Animesh Singh, CTO and director of Watson AI at IBM, said the company is both a co-founder and adopter of KServe. Singh said hundreds of thousands of models run concurrently for internet-scale AI applications like IBM Watson Assistant and IBM Watson Natural Language Understanding.
Singh added that ModelMesh from IBM, open sourced and available as part of the KServe project, solves the challenge of costly container management, effectively allowing them to run hundreds of thousands of models in a single production deployment with minimal footprint.
Nvidia senior director of product management for accelerated computing Paresh Kharya explained that the Nvidia Triton Inference Server works in lock-step with KServe to encapsulate the complexity in deployment and scaling of AI in Kubernetes via its serverless inferencing framework.

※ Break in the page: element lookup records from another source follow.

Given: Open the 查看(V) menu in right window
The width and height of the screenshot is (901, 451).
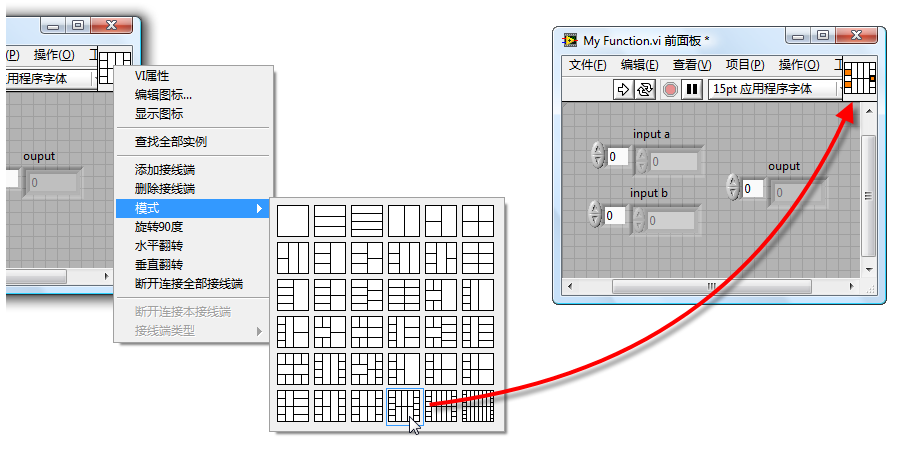Looking at the screenshot, I should click(691, 65).

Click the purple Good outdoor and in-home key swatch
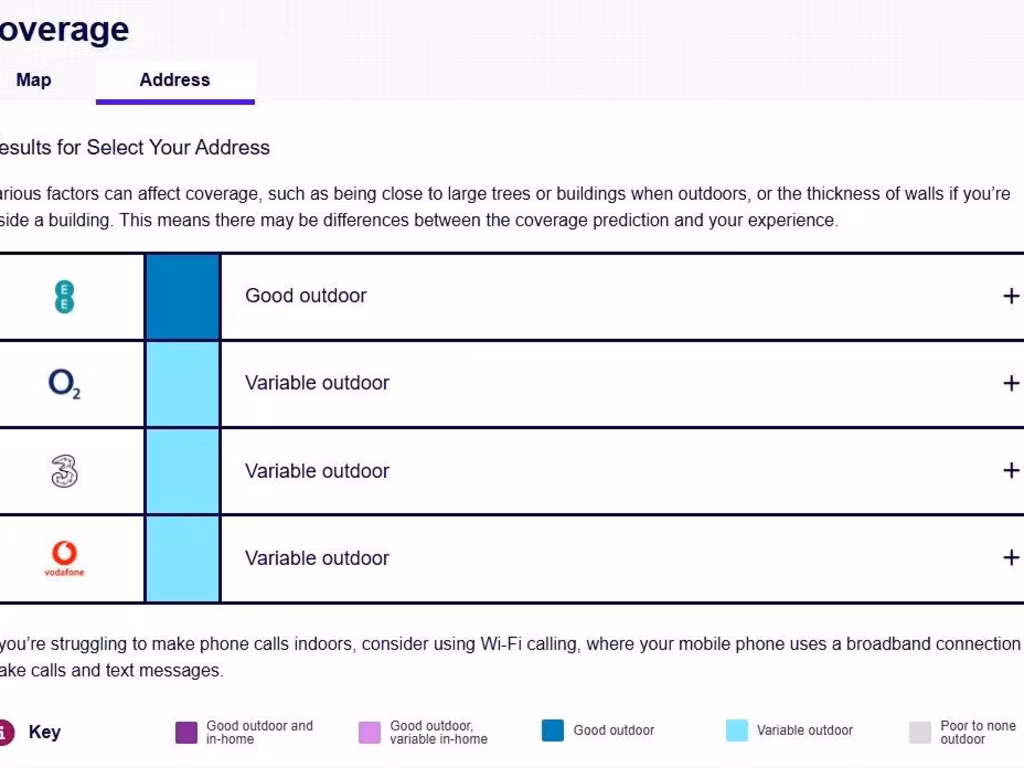tap(186, 732)
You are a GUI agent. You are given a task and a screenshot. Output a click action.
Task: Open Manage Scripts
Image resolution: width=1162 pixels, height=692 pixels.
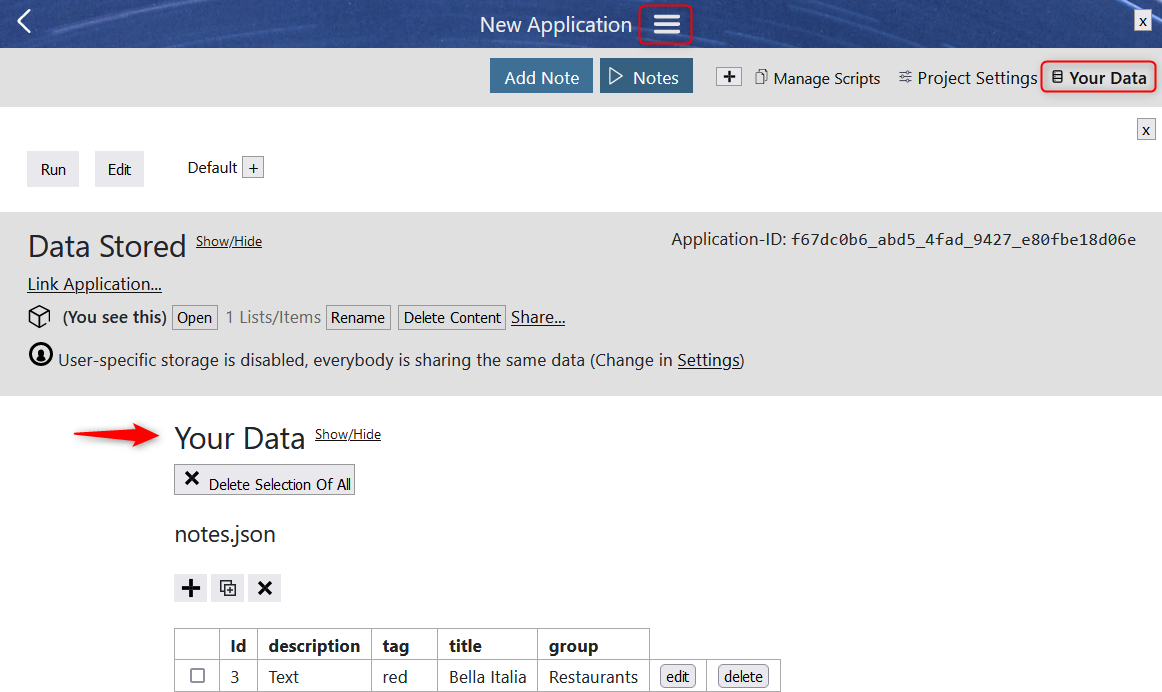[x=817, y=78]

"Nvidia continues to be an active contributor to the KServe open source community project to support effortless deployment of AI machine learning models at scale," Kharya said.
KServe is also helping Bloomberg expand its use of AI in Bloomberg Terminal and other enterprise products, according to Bloomberg head of AI engineering Anju Kambadur. Kambadur explained that Bloomberg wants to move quickly from idea to prototype to production and needs to ensure that models evolve seamlessly once built to accommodate changes in data.
"This is important not just for building better products faster, but also to ensure that we unlock the creative potential of our AI researchers without burdening them with writing tons of boilerplate code. n this regard, I am both excited and grateful that KServe, which Bloomberg helped found and lead the development of, has taken such strides," Kambadur said.
Mark Winter, software engineer at popular South Korean search engine Naver Search, added that KServe has allowed them to modernize their AI serving infrastructure and provided the tools needed to handle the traffic scaling differences between day and night cycles.
"By providing a standardized interface on top of Knative and Kubernetes, KServe allows our AI researchers to focus on creating better models and putting their hard work into production without becoming experts in delivering and managing highly-available backend services," Winter said.
The announcement comes ahead of the release of KServe 0.8, which a spokesperson said would have features like a new ServingRuntime custom resource, ModelMesh multi namespace reconciliation, improved CloudEvent and gRPC support, and KServe v2 REST API integration with TorchServe.
According to the spokesperson, the Roadmap for v1.0 features a stabilized API unifying the ModelMesh and single model serving deployments and more advanced inference graph capabilities.